La seconda tentazione è quella di fare delle cose di Dio una questione di “potere”, di fare del cammino di fede il luogo delle nostre competizioni. Chi è che detiene la conoscenza in modo tale da poter profetizzare? Chi è autorizzato ad operare guarigioni? Essere amministratori delle “cose di Dio” può essere vissuto non come un servizio ma un privilegio esclusivo di alcuni, come luogo per esercitare un potere per affermarsi o per trarne un beneficio per sé.

Oppure può capitare che nel cuore di chi è abitato dal fervore e dallo zelo religioso dimori il giudizio che porta sempre a misurare: chi è migliore? Chi è più bravo? Chi è più santo?
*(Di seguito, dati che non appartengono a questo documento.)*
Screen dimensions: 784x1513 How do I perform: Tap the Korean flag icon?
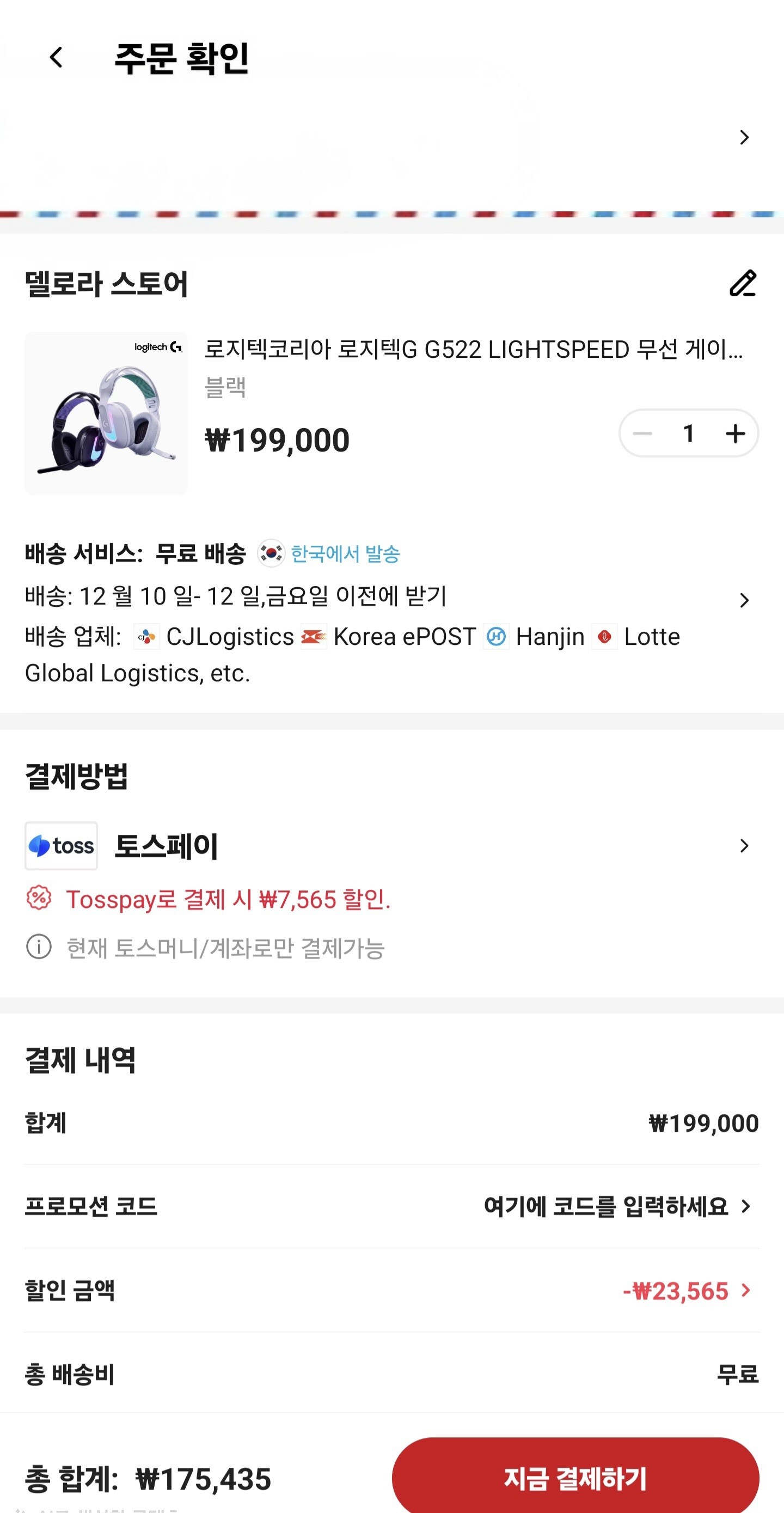[271, 553]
Ma comparazione e competizione rischiano di portare lontano dalla logica di Dio che invece di restringere i confini, li allarga, invece di escludere, include.

Sei tu forse geloso… non glielo impedite… chi non è contro di noi è per noi… è la risposta della Parola di Dio a queste tentazioni. E siamo invitati a custodire preziosamente queste parole di Mosè e di Gesù che ci provocano ad uscire fuori dai nostri confini, dalle nostre convinzioni, rendendoci attenti alla presenza divina anche in quei contesti che ci parrebbero lontani dal mondo di Dio o lontani dalla nostra sensibilità, dalla nostra ristretta cerchia. Non c’è separazione infatti tra il mondo di Dio e il mondo degli uomini… perché c’è solamente Dio che abita in questo mondo e lo conduce misteriosamente e segretamente verso il Suo Regno, sicuramente attraverso la mediazione di santi ufficialmente riconosciuti, ma anche  attraverso i santi “della porta accanto”, attraverso tutti gli uomini e donne di buona volontà che compiono gesti di carità, di liberazione, di umanità.
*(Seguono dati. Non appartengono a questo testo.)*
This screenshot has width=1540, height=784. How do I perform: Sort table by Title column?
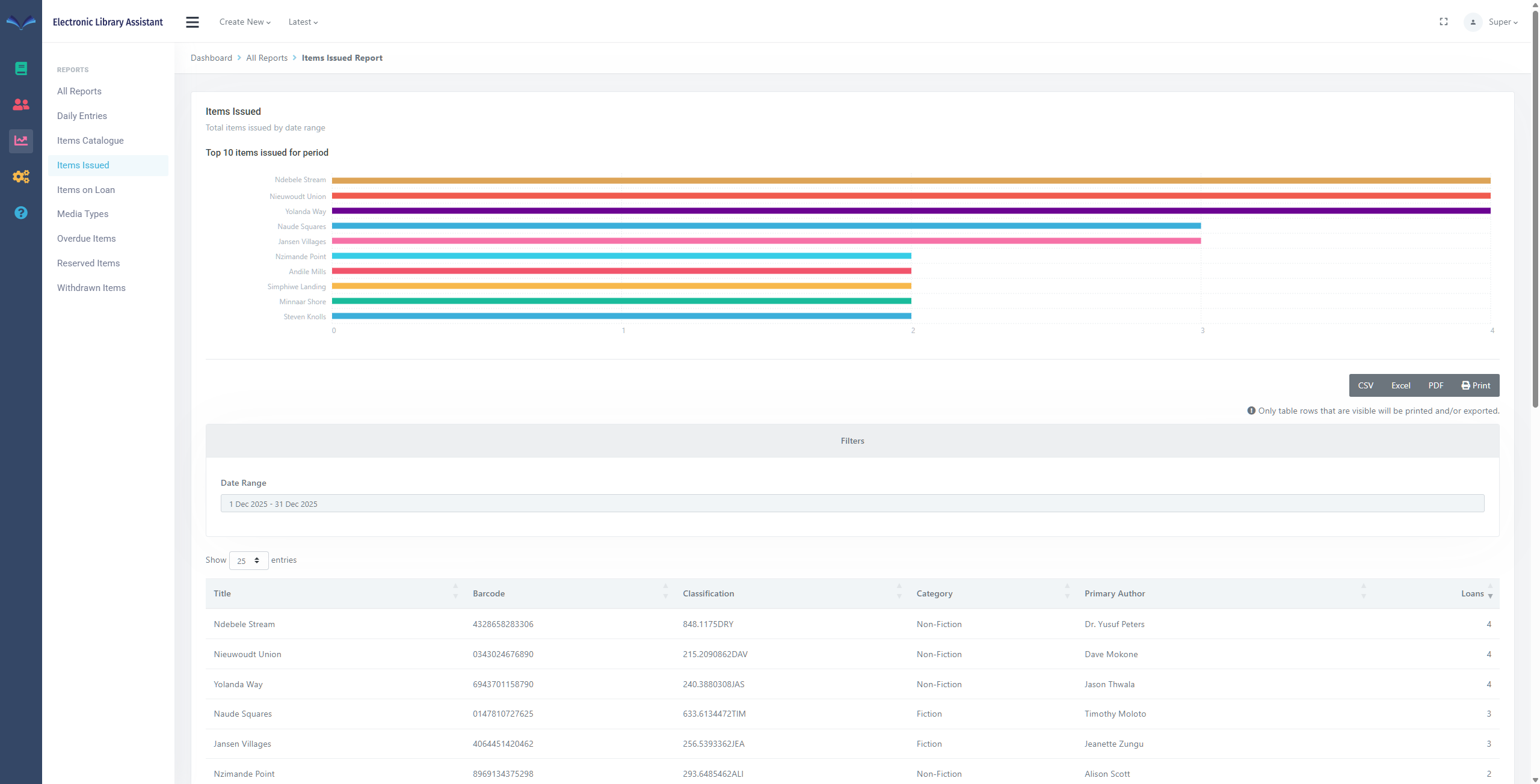[x=222, y=593]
Non c’è un luogo unico dove sia riservata la grazia della rivelazione del Signore, ma in tutti gli ambiti dove si respira carità e umanità Dio è presente.

Lasciate fare dice dunque Gesù ed invita a non temere perché lì dove c’è una manifestazione concreta di amore e di umanità, anche fosse un solo bicchier d’acqua, lì Dio si rivela. Ogni manifestazione concreta di amore e di umanità custodisce una Parola di Dio che fa crescere, che libera, che salva. Umanità e carità sono la firma di Dio.

Chiediamo allora al Signore la capacità di rendercene conto, di accoglierla, di favorirla, di viverla.